Any ideas, suggestions, recommendations? This one has me stumped!

Thanks.


----------



## Gene01 (Jan 5, 2009)

Just a guess here, as I've only worked a few projects with cottonwood.
It appears that you may have "burnished" the wood when you were leveling the epoxy inlay.
If that's the case, I'm not sure what you can do short of re sanding and re finishing.
Sorry!


----------



## TZH (Oct 20, 2009)

Gene, that's definitely a possibility to consider. Question - doesn't "burnishing" result in almost a glassy smooth effect on the wood? This is kind of fuzzy, and the stain was accepted just fine. That's why I'm really puzzled by this.
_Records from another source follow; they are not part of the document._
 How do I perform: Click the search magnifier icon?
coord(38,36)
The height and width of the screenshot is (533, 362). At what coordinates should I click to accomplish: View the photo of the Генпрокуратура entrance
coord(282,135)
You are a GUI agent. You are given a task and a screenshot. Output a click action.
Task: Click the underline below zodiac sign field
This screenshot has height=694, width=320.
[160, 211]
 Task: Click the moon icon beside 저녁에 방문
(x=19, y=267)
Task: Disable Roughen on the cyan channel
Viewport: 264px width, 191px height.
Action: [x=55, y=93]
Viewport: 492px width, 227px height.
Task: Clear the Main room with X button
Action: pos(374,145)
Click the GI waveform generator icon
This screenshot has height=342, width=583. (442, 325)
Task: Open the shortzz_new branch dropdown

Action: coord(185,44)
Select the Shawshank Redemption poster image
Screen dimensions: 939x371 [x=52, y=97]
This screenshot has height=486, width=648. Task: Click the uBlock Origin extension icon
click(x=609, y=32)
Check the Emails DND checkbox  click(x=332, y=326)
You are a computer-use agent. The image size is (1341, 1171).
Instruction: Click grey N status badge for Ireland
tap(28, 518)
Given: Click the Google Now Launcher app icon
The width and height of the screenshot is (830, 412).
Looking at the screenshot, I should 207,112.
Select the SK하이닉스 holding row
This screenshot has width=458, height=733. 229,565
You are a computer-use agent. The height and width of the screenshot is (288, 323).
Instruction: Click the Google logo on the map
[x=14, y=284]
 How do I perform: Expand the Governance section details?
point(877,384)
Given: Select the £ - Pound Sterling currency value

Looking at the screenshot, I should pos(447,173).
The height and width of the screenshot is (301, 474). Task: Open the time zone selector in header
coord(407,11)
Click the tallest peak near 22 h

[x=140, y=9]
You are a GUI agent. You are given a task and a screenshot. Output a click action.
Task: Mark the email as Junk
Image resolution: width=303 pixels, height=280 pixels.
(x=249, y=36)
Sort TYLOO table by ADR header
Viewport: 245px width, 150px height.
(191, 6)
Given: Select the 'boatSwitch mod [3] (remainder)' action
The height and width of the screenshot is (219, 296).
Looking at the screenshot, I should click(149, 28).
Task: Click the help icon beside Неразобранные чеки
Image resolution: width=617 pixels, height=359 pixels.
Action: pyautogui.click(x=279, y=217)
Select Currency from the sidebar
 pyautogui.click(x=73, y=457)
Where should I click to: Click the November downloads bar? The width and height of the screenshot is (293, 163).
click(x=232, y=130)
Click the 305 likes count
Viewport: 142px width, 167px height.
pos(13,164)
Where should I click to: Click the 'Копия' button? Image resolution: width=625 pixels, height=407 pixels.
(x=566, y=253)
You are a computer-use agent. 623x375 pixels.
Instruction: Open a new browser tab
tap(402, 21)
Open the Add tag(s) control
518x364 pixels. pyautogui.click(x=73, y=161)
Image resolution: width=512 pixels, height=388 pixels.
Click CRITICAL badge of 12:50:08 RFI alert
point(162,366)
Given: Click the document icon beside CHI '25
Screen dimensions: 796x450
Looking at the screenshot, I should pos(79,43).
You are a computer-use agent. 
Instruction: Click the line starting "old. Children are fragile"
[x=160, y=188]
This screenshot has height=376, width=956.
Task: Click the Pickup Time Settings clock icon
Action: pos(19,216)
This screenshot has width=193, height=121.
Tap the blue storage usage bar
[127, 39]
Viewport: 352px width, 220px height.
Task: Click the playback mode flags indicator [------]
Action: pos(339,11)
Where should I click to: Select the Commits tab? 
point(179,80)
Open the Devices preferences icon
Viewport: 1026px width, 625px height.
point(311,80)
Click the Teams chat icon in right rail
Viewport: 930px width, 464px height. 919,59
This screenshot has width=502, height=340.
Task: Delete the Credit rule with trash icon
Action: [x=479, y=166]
Do you think sanding a little bit in those areas and putting a light coat of dewaxed shellac on them might help?

Thanks.
TZH


----------



## TheWoodenOyster (Feb 6, 2013)

TZH - That's bizarre. I was going to say that I thought you sealed up the pores close to the epoxy strip with epoxy overrun, but it seems like the stain wouldn't have worked and the poly would have if that was the case. Seems like the pores still must be open if it is accepting stain.

Did your sanding pattern change in that area where the strips are? Did you sand the epoxy portion separately from the wood?

My advice would be to keep on adding coats of poly. Especially when you hand rub them, they are going to be super thin. I have had to put 8 coats of wipe on poly onto wood before to get the sheen and feel equal throughout the piece.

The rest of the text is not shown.